The rest of us looked at each other. 

“Except for the bloody lips and black eyes,” Hogue said. 

“And stumps,” I said. 

“A small price to pay!” Mad Jared said. “Now there’s nothing we can do. It’s a fait accompli.” 

See what I mean about his vocabulary? 

“Actually,” Pratchett said, whipping out his phone, “we could take them to federal court on antitrust charges.” 

Pratchett was always saying “actually,” followed by something no other kid in middle school could possibly know. 

“Oh, yes!” Hogue said. “Whatever that is, let’s please do that! You guys will love the courthouse.” 

But Pratchett was already shaking his head, thumb-scrolling through a law-review article with one hand while waving away bloodsuckers with the other. 

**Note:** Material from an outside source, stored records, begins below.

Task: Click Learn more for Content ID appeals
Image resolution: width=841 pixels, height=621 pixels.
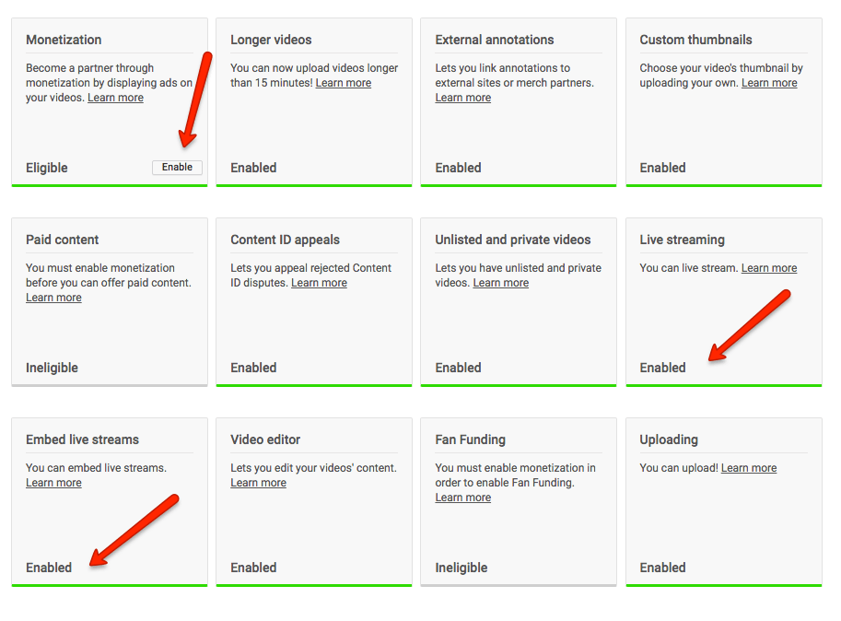Action: [319, 283]
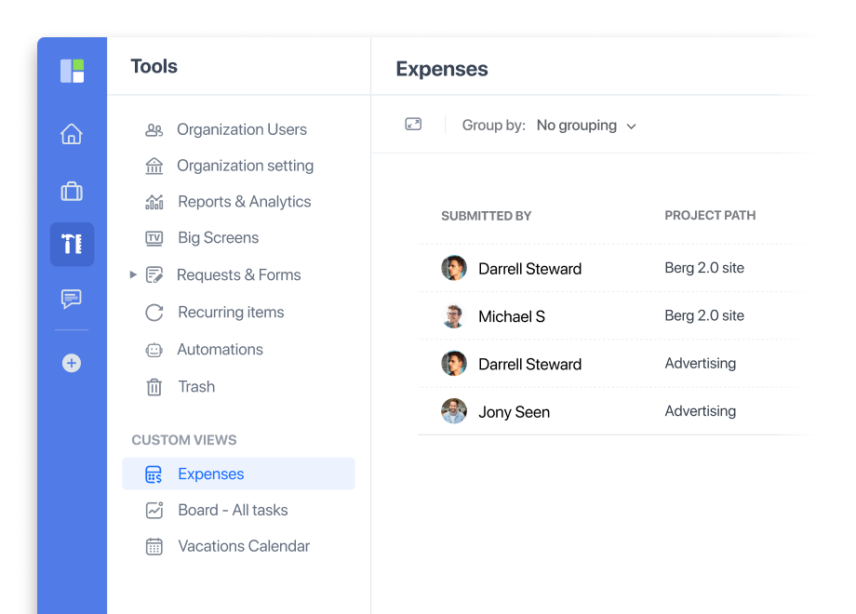The height and width of the screenshot is (614, 856).
Task: Click Darrell Steward's avatar in the first row
Action: [x=454, y=267]
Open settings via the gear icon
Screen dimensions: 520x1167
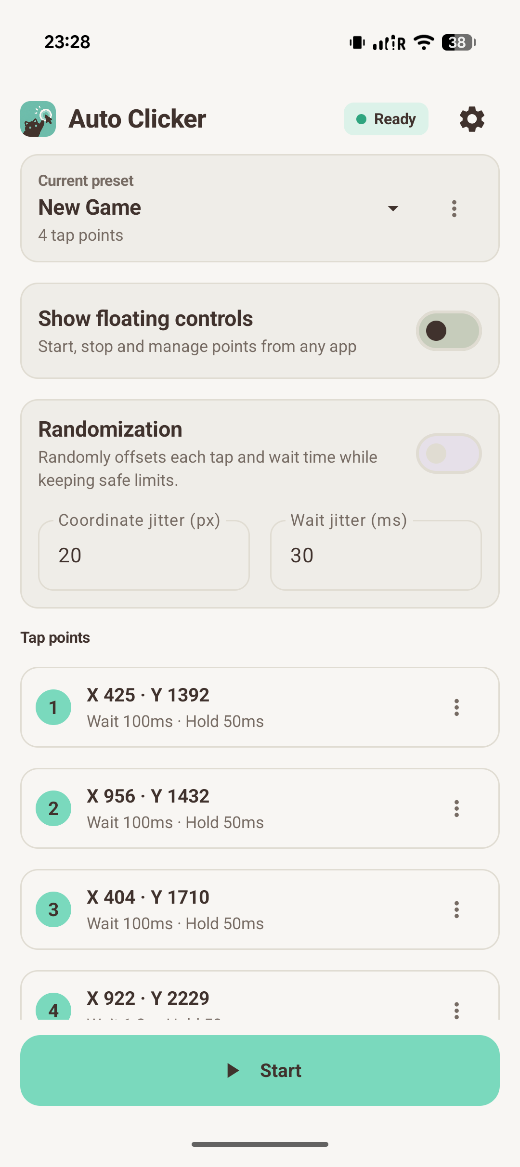(472, 119)
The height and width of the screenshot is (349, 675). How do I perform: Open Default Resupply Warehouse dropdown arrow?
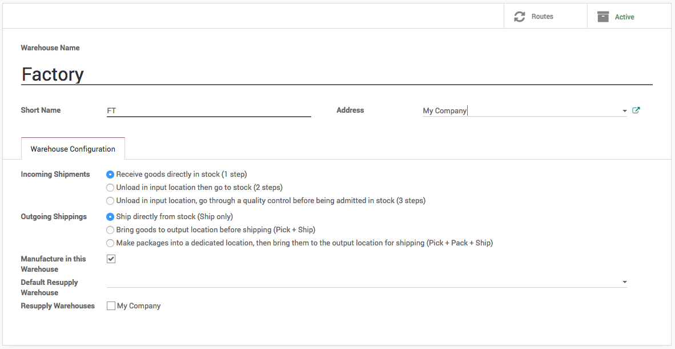(x=624, y=282)
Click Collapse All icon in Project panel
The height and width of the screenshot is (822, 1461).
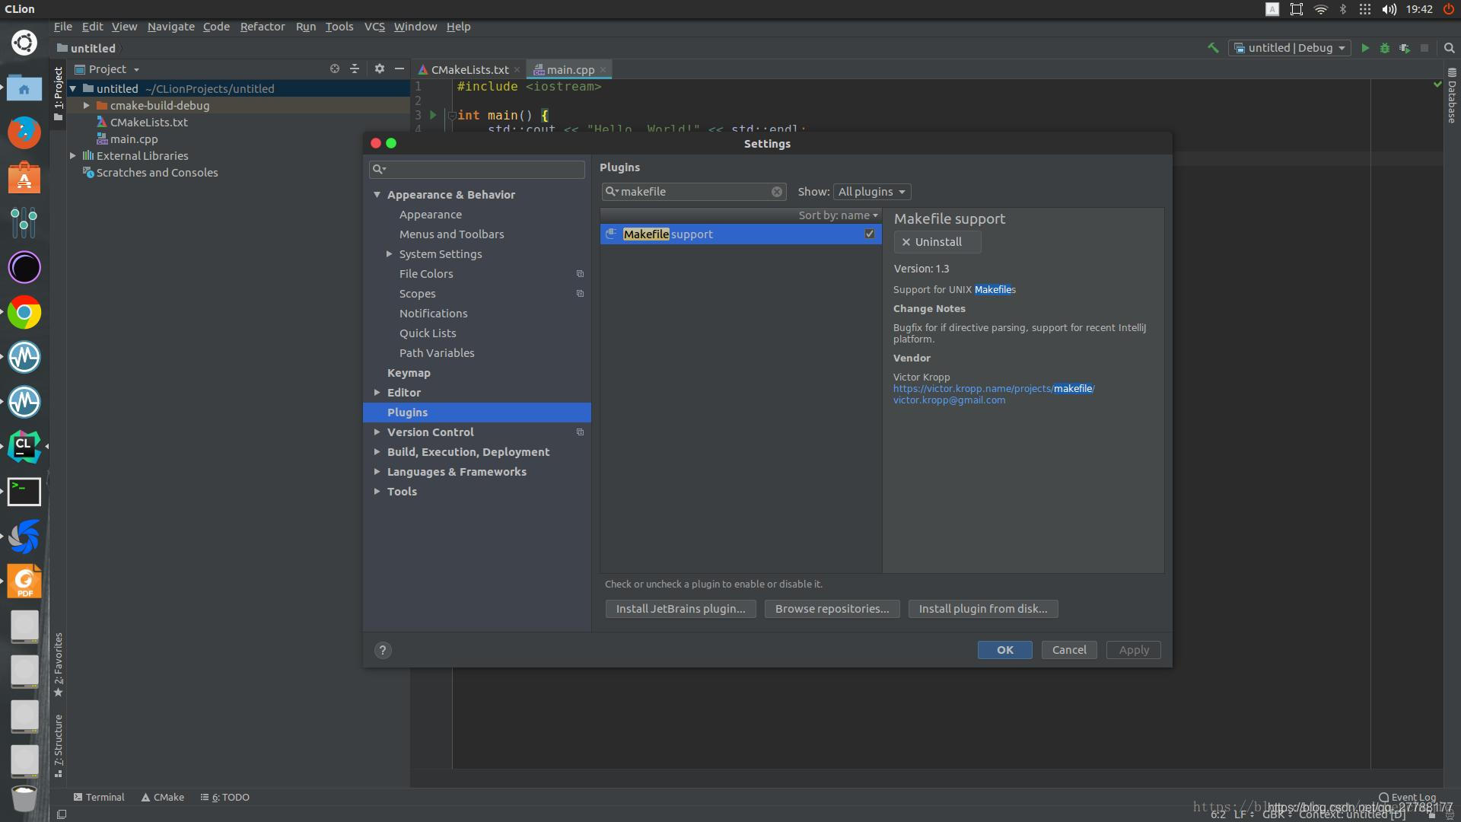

“Actually, I take that back,” he said. “I’m pretty sure we lack standing.” 

That sounded bad, whatever it meant. 

So began the SPC era. If nothing else, I like to think it’s proven the high moral character of its victims--us. We have shown perfectly good form throughout the ordeal. 

There was one act of defiance, but in the end nothing happened. A month after the infamous pool party, Hogue sprained his ankle in an early game of Stupidball and placed a call to Child Protective Services complaining of parental cruelty. But the matter was quickly cleared up after a series of eleven home visits by social workers led to a hearing before a judge, who ordered psychiatric evaluations of both of Hogue’s parents, which were entered into evidence for another hearing before another judge, who postponed the first three hearing dates because--everyone said--he’d gotten a great deal on a vacation trip to Zihuatanejo, but who eventually heard Hogue’s complaint and read the reports and ruled that Hogue’s parents were probably normal, kind people, but just in case they were sociopathic liars who had fooled the system, Hogue’s house would remain subject to random, unannounced inspection by social workers, police, and sheriff’s deputies for a period not to exceed six years.